<<<<

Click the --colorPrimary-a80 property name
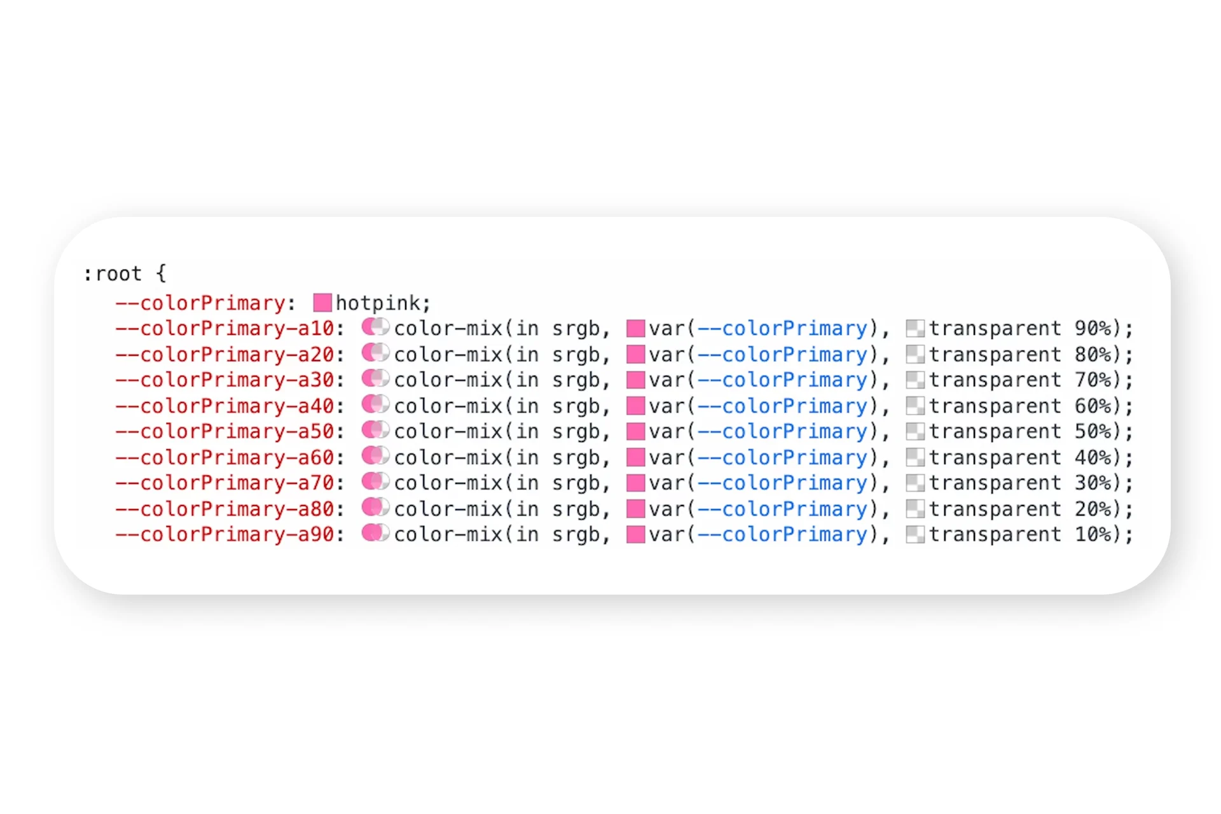This screenshot has height=814, width=1221. [x=225, y=509]
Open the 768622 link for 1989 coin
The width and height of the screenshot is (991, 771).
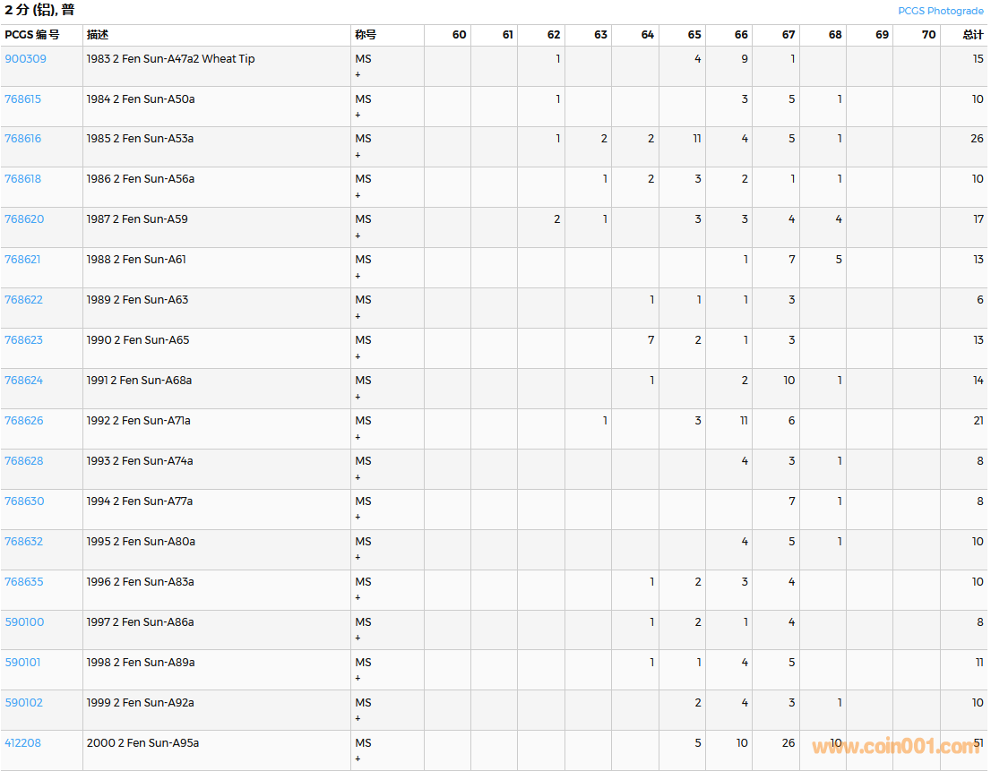(x=23, y=300)

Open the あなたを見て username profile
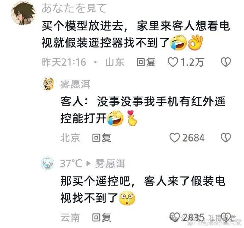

>>>>

▸ **Exercise**: For the string "Open", show each line of the entries above where it occurs.

▸ **Task output**:
Open the 768622 link for 1989 coin
Open the あなたを見て username profile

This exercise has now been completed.